Inge, 33 years old
"What you see a lot is that other couples announce with great euphoria that they are expecting a baby. Sometimes I think to myself: I wonder if these couples in that moment are also aware of the group that is in a fertility process, like us? They are, quite understandably, in their own bubble. But there is also a very different side that does deserve a little more attention: the side when getting pregnant doesn't go so smoothly."
IUI and IVF
When Inge and Oscar want to fulfill their desire to have a child, it doesn't seem to happen naturally. After examinations at the doctor and gynecologist, the problem appears to be reduced fertility. "Sometimes it feels like we have been walking around an amusement park for a year and a half. After a while in the queue, you get on a roller coaster, where you make many rounds and encounter different emotions. Euphoria and joy because the odds appear good on paper. But also sadness and frustration because in reality, results were disappointing." After the fertility treatment indication, a preliminary examination starts to determine which treatment is the best fit: IUI, or IVF. In IUI, the strongest sperm is placed directly into the uterus. With IVF, fertilization of the egg takes place in a laboratory where the resulting embryo is placed in the uterus. "We went through the IUI process, but with insufficient results. The next step was IVF. For periods of two to three weeks, this required me to inject myself with hormones several times a day. In the beginning, my refrigerator was completely full of medication. It is a very clinical process, not romantic at all. It was a challenging ride, but it also brought us closer together. And as annoying as those medications and physical discomforts were, the time on the roller coaster was also beautiful in a way. Beautiful because for a moment you are completely brought to a stop. From that point on, the cart you're in slowly starts moving toward the goal you have."
Their own sidetrack
"We did also feel lonely during this period. Sometimes it seemed like everyone was following the train track to the next phase, having children, while we were waiting on the platform and couldn't join them yet. Time can feel slow when you are in so much uncertainty. A fertility process is stressful: hormone treatments with insufficient results, a cyst that keeps getting bigger, an early miscarriage. Preparing with medication for two months toward the day for the placement of an embryo, that happens to be on a Sunday when the medical office is closed, preventing it from happening. These are all situations that accumulate stress. It feels as if a window is closing further and further, leaving less and less space to breathe. In the meantime, Oscar and I had to keep faith and trust that the gynecologist and fertility doctors were doing everything they could to improve our chances."
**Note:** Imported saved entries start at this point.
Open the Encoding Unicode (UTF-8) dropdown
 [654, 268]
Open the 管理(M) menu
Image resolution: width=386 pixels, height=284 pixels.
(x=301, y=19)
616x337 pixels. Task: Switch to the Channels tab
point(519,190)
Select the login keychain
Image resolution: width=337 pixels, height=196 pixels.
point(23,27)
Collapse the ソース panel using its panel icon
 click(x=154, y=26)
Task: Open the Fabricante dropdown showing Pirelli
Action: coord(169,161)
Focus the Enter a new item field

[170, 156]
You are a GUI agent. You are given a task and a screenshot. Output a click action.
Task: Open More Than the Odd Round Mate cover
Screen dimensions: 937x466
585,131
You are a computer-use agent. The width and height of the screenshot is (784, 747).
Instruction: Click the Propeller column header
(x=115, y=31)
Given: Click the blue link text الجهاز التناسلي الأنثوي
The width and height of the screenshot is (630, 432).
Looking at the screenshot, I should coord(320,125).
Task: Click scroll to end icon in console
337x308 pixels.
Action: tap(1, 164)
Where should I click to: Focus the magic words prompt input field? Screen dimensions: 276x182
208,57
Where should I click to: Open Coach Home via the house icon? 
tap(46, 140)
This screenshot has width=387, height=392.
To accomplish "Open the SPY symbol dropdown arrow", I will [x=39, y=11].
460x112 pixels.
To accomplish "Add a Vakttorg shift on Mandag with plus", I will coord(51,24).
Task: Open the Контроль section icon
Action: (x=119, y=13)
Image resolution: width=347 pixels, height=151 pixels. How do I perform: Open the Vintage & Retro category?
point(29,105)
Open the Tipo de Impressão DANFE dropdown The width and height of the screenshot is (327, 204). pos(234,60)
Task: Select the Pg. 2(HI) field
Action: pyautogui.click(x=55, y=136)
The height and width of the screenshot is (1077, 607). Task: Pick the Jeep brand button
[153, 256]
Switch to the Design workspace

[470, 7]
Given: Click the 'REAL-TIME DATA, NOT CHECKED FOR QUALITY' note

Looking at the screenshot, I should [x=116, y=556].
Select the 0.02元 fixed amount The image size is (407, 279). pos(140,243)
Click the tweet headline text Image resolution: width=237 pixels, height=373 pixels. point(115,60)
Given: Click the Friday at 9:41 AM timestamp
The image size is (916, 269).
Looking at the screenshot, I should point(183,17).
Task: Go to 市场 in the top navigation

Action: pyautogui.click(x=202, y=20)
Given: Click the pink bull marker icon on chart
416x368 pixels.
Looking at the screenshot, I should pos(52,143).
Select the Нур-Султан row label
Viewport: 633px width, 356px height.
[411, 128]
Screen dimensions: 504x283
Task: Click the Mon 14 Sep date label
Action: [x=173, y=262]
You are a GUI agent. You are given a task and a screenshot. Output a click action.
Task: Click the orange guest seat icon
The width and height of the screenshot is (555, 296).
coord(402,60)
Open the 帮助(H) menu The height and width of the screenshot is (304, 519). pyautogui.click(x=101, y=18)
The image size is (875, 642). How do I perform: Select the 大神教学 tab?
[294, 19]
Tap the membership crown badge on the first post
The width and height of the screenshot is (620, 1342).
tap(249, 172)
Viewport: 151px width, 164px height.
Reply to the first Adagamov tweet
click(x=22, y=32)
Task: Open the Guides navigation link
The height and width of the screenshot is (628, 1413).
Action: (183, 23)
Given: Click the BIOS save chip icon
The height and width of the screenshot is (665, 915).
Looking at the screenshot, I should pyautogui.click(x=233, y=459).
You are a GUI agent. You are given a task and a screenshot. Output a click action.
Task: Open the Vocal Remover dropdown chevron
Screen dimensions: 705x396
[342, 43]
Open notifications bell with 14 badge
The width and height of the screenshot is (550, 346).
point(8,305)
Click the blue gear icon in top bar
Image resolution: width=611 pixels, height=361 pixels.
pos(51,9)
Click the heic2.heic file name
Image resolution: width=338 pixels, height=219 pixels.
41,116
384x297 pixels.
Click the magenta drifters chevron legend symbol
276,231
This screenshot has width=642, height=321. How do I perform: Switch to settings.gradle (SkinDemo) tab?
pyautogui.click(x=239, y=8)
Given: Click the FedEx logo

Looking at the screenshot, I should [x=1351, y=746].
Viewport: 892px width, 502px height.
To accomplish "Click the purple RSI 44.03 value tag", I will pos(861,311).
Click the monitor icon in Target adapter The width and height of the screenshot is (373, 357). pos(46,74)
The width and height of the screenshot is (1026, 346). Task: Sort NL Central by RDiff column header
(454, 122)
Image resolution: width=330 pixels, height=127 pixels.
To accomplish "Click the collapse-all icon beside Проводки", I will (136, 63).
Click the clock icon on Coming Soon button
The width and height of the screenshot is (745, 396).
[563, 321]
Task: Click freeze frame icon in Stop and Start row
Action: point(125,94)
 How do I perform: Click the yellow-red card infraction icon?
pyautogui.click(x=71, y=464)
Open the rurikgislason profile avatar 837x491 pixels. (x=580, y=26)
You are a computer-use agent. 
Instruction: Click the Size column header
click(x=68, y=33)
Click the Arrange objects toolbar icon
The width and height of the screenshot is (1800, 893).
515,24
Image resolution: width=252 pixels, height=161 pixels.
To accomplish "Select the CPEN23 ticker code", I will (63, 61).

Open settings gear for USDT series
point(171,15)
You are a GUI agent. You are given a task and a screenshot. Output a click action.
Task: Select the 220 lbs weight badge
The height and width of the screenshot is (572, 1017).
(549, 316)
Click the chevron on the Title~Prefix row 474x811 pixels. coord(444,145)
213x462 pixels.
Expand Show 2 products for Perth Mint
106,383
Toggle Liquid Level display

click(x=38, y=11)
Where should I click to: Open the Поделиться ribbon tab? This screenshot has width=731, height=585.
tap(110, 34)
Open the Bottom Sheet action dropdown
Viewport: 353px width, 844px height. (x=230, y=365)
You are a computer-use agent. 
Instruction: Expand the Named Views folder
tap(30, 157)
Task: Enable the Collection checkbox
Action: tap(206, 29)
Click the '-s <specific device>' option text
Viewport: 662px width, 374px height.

After a period of one and a half years, Inge successfully became pregnant after a third IVF placement. The first thirteen weeks felt uncertain. "That's still your default mode after several setbacks. It caused me to feel moderately happy. You are also processing this intensive process that others cannot really understand, no matter how well-intentioned everyone sympathized with us. When we knew after several check-ups that everything was okay, we shared it first with family and later with friends. We were often asked if we were able to enjoy it. And that answer is yes, the two of us celebrated a lot. We did that more in private, because we are so very aware of how confronting it can be to others."
"Looking back, I think: gosh, how much I learned in that period. An IVF process confronts you with bigger life questions. It was very profound for our relationship, we really came out stronger together. In these modern times when the most beautiful parts of life are being shared on social media, it can seem as if everyone is doing amazing and fantastic all the time. But in reality there are many people who have to deal with (similar) setbacks. You are not alone, even if it feels lonely at times. That idea creates love and is supportive. The trick is to take setbacks as they are and remain hopeful. Trust that things will turn out as they should, even in the face of adversity."